Today will be better, because I say so!

     Today is the begining of something new!

     Okay so that is totaly and utter bullshit.  Change doesn’t work that way.  But I am deciding today that I will do what I want and I will want what’s good for me.  If something feels a bit off-nix it.  You know that gut feeling in your stomach where it goes all warbley right when you’re saying yes to something that inevitably goes badly?  Well I’m going to listen to that instinct even if I’m in the middle of yes, and even if the person I’m saying it to will get pissed-it’s not my problem anymore.  My body seems to think it’s a bad idea, and I trust my body, so the answer is no.

     I will not lie about being angry with someone.  So far it’s been sort of a silent fuming and when I am angry I keep it to myself unless they ask.  I’m sorry, but that is a lie of omission and I just won’t let myself do it anymore.  I am going to force the truth from my lips no matter how much it tries to stick in my throat.  The truth may not set YOU(the person hearing it) free, but I bet it’ll do wonders for me.

     I will, however, edit my thoughts, before they leave my mouth, and take a moment to think things through before blabbing out some kind of silly nonsense.  I’m tired of this foot in my mouth and I want it out and beneath me, carrying me forward, which is where it’s supposed to be.  I cannot tell you how many times I’ve said something bullshit just to fill a silence, or to get attention and that is another lie I will have nothing to do with.  I will not speak just to break the silence, only to improve it.(haha i think i stole that one from Ever After.  yay Angellica Houston)

     Another thing…"There are good men in the Universe."  Say it with me ladies.  "There are good men in the Universe."  I don’t care how many times you have to say it to believe it, but keep on saying it.  This will be our mantra, our guiding light, and our eventual salvation.  Not the good men, the belief.  We need to believe that there are good ones out there because believing in good people is the first step to believing in our own goodness.  It shouldn’t work that way, but because so many of us are so self-depricating, it does.  So we will work within the system…for now.

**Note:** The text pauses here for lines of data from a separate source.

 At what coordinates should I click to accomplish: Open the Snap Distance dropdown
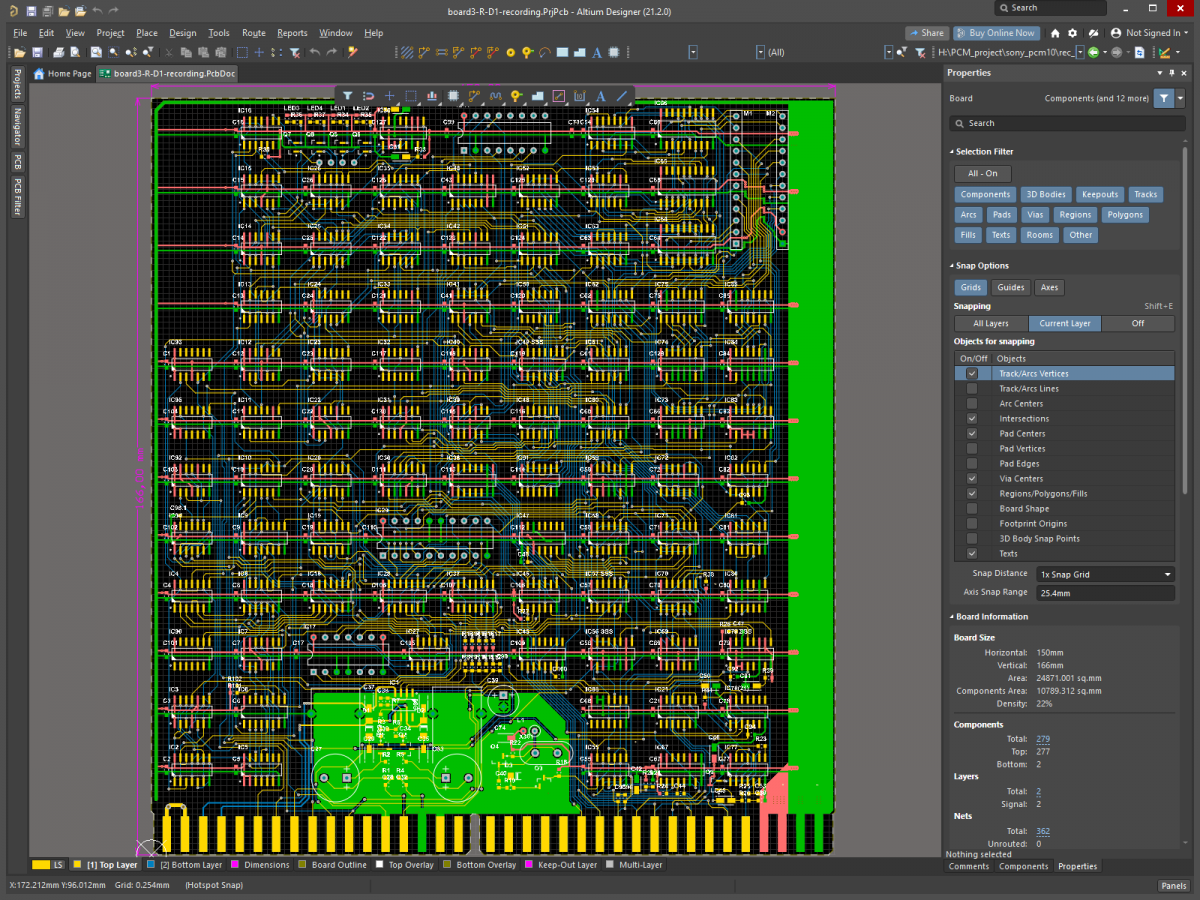click(x=1104, y=575)
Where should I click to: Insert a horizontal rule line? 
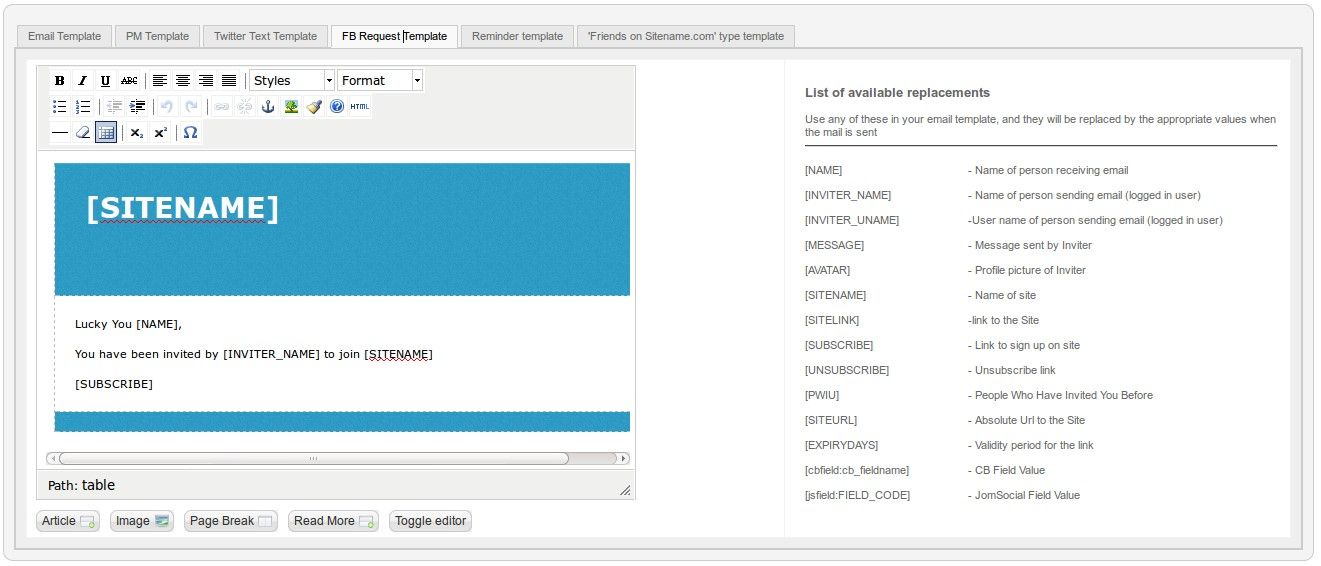point(60,133)
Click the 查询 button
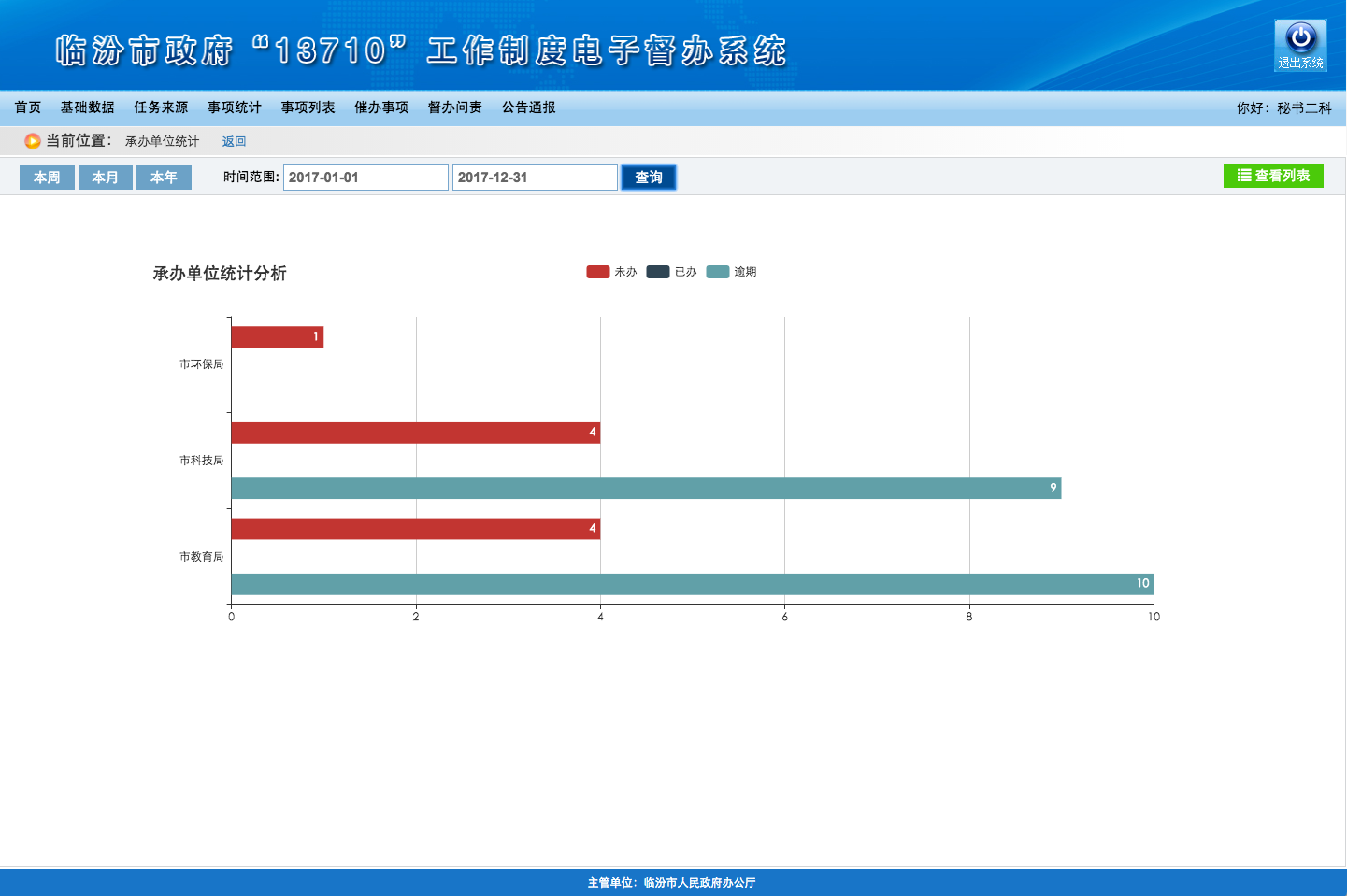Viewport: 1347px width, 896px height. pos(649,178)
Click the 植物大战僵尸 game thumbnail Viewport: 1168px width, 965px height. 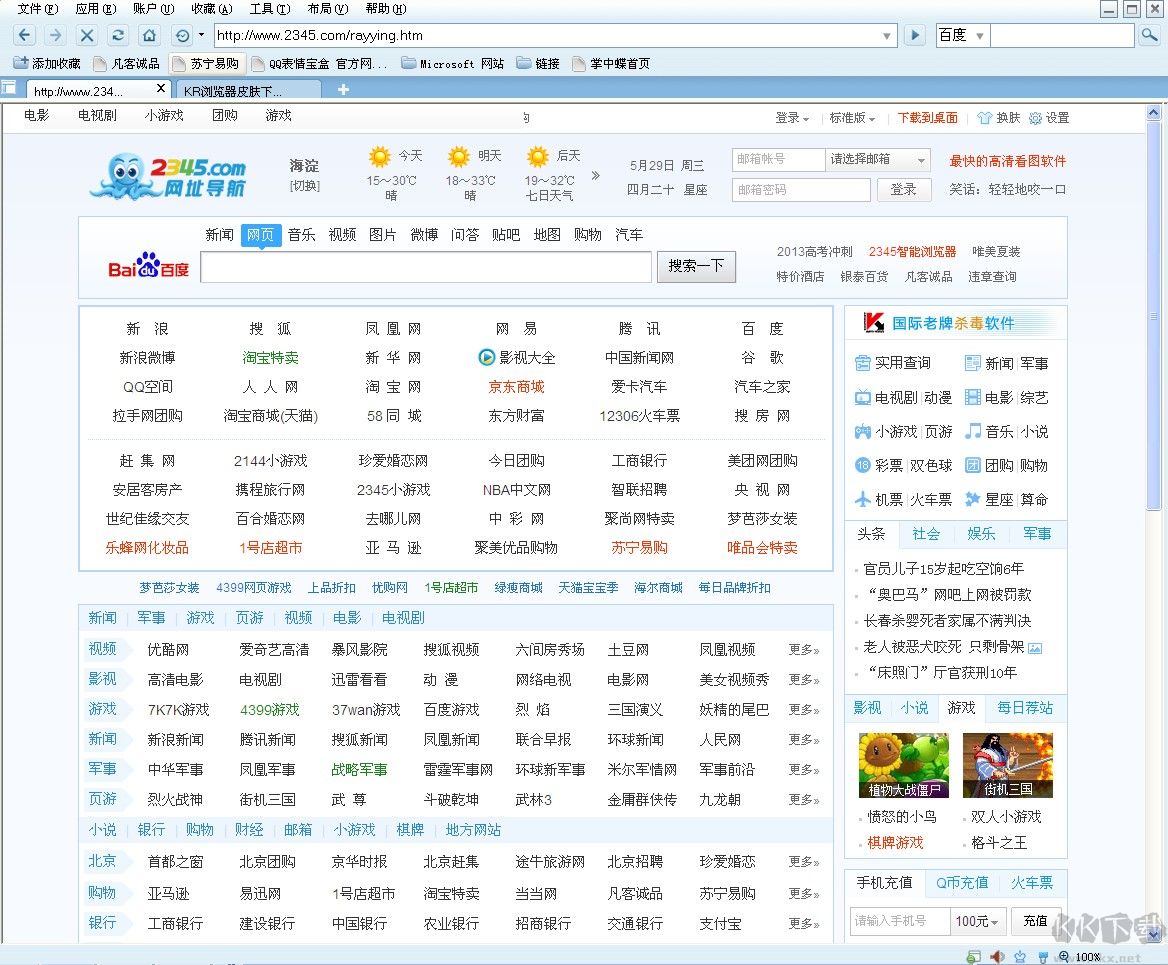pyautogui.click(x=903, y=765)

     Don’t you dare forget this mantra.  Every time a guy assumes he is "owed" by you, or takes advantage of the trust you’ve given him, lies to you and hurts you deeply, you’ve got to remember this.  In fact, you can even say this mantra to those hurtful, arrogant, and unbelieveably self-absorbed guys out there, with a handy little addendum.  Ready for this one ladies?    "There ARE good men in the Universe…you’re just not one of them."  hehe

     Yes I know that it’s a bit corney, and YES I know it seems a bit superficial, but the actual belief in it is not.  Realizing that there are men in this world who would treat you the way you want to be treated, not the way you feel you deserve to be treated, will be your most liberating experience.  I look forward to it heartily.  And along that same note…don’t become the female version of the guys we hate.  Don’t let yourself.  Care about them, but don’t pander to them.  Don’t let them push you around, and return the favor by not pushing them around.  Oh hell…you get the picture.

     I WILL try not to argue with people all the time, no matter how right I think I am, because I am NEVER as right as I think I am.  Plus, it irritates people needlessly.  Think of it as taking a respectably more chill outlook on life.  I’ve made this resolution in the past and will continue to make it until I can truly follow through without regressing.

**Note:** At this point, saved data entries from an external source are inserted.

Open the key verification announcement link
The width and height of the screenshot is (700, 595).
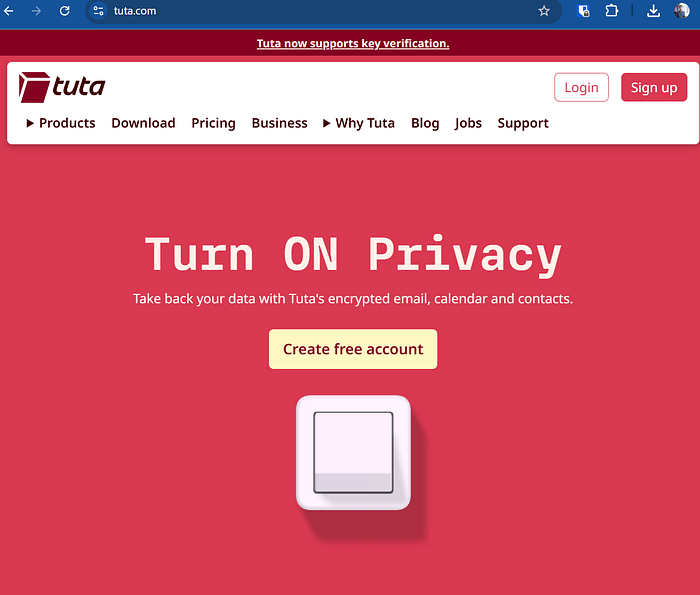pos(353,43)
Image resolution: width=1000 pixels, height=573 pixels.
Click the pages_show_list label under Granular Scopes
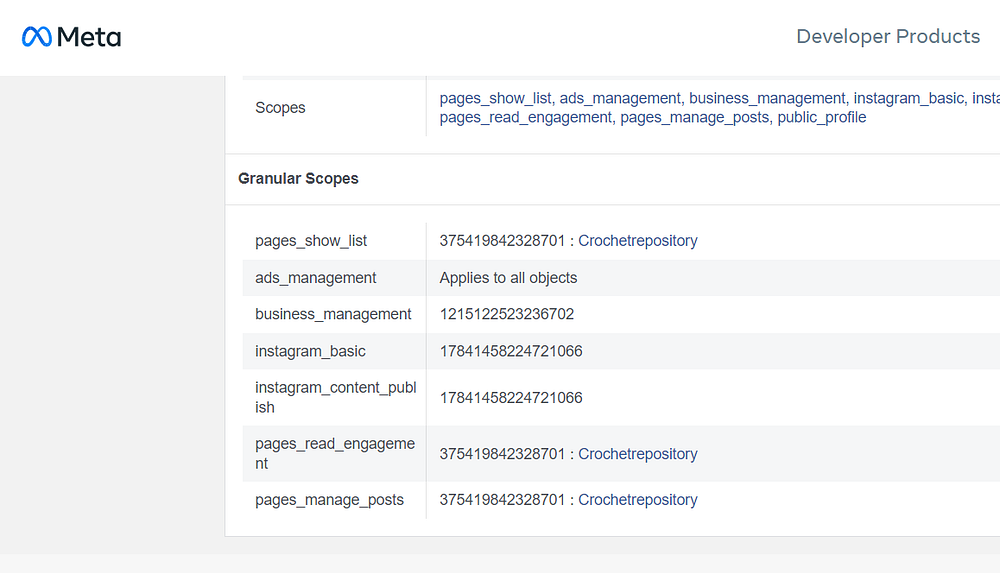coord(311,241)
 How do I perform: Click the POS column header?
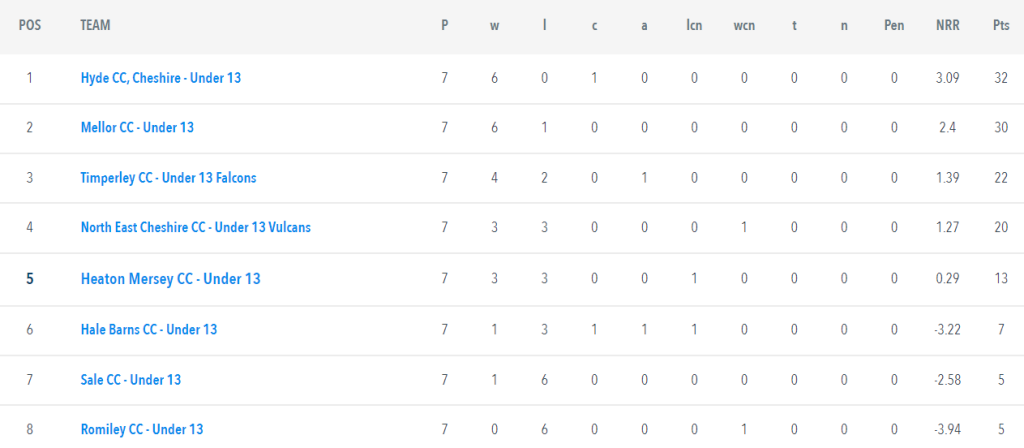tap(30, 25)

     I cannot believe that I have spent so much of my life ovewhelmed by the worries of others.  it is time to think about something else, anything else, until other thoughts come moer naturally to me than the worry, and then I will be as free of it as asnyone can be.  I don’t want to care what people think of me…so I won’t.  In turn I will stop placing the weight of my judgements on others, because the only one who carries that weight is me, and I’m through with it.  Through with pretending I ought to point out when someone is wearing a horrible moomoo out in public, or their hair is a mess, or they look like a snob.  To hell with this learned hipocracy….we’ve all been taught it-judge others for judging you.  How silly.  I’ll burry that ghost with the rest because it is the most exhausting thing in the world to go on snubbing it.  I’m ready to enjoy it and to be happy again.  I’m ready for the bad days to be less than the good days again.

     I will do it, because I say so.  And from now on, what I say goes.  That’s what I want, AND what I deserve.  I’m making choices now.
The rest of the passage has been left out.